Housing crisis | The solutions are local!

Quebec is affected by an unprecedented housing crisis. Who would have thought that municipalities in Gaspésie, Côte-Nord or Abitibi-Témiscamingue would post vacancy rates below 1%?

Posted yesterday at 10:00 a.m.

Jacques Demers

Jacques Demers
President of the Quebec Federation of Municipalities

Not a day goes by where the lack of housing doesn’t make the headlines. In its most recent report on the housing shortage, released on June 22, the Canada Mortgage and Housing Corporation (CMHC) estimates that more than 620,000 new housing units are needed in Quebec by 2030 to restore the affordability.

Thus, to the housing shortage is added the problem of affordability also observed in all regions of Quebec, which considerably affects access to housing for many households.

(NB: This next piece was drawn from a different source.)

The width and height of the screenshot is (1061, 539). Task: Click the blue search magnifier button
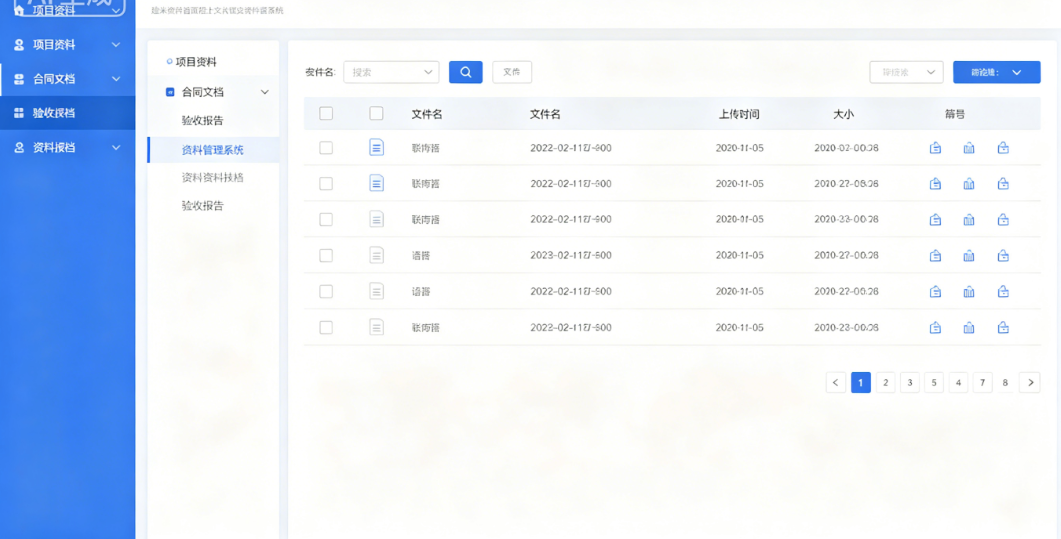[x=466, y=72]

The lack of rental, affordable housing and available housing has become an issue of economic interest. Indeed, the labor shortage has made the consequences of this lack of housing appear even more glaring. How to welcome new workers without being able to house them?

Thus, the dream of too many people to settle in the regions, attracted by interesting jobs and an enchanting living environment, will not come true. The same goes for the entrepreneur who sees his development projects hampered quite simply by the lack of housing for his new employees.

This is where municipal actors come into play. Successive governments have never delivered on their promises for social, community or affordable housing, showing that the national program approach does not work. For the Quebec Federation of Municipalities (FQM), it is high time to change the way things are done, to broaden our perspective to talk more about the vision and planning of our habitat on a human scale.

It is time to begin the decentralization of powers in matters of housing to the territories.

Friday, the mayors of Laval and Longueuil invited their counterparts from the 10 large cities of Quebec to take a position on the question. The FQM will be there as spokesperson for the regions, bringing together more than 1,000 local and regional member municipalities on a voluntary basis. We will explain that the housing problems arise differently in our territories and that the solutions must be adapted to this reality to concretely meet the needs.

In this regard, the FQM intends to reiterate the need to decentralize the policies and management of the programs of the Société d’habitation du Québec (SHQ), in particular to tackle the administrative complexities that hinder initiatives in this area.

In fact, housing is a concern at the municipal level and is directly linked to its land use planning responsibilities. Current mobilization and the first innovative solutions developed to date illustrate this reality.

Already, several local or regional municipalities have adopted policies or strategies to which tools to help municipalities are attached, as the Brome-Missisquoi MRC did. The MRC de Coaticook has created a housing project manager position to facilitate the implementation of projects with immediate results. The City of Victoriaville, for its part, has adopted a regulation that now allows the addition of mini-houses on the land of the properties in order to increase the supply of housing and facilitate intergenerational cohabitation.

The RCM of Rimouski-Neigette is exploring other avenues to maximize the occupation of its territory, particularly rural ones, but whose projects are unfortunately blocked by an overly restrictive application of government guidelines in land use planning.

In Gaspésie, elected municipal officials have set up a support program for the construction of rental and residential housing as well as a campaign “Building Gaspésie together, one home at a time” to meet urgent needs and increase the supply of accommodations. All of these initiatives demonstrate that the solutions exist and that they are largely local.

The current context forces us to review our ways of intervening in the communities. We must dare to be daring and adapt the interventions to the real needs of the populations in terms of housing in a coherent whole. It is therefore time to put in place solutions that are closer to the field and to deploy a real decentralization of the management of government housing programs.

Combined with knowledge of local realities, such decentralization will allow for the necessary rapid actions and results. It is therefore up to our government to carry out this decentralization so that the local and regional municipalities benefit from increased means and can act in a strengthened manner.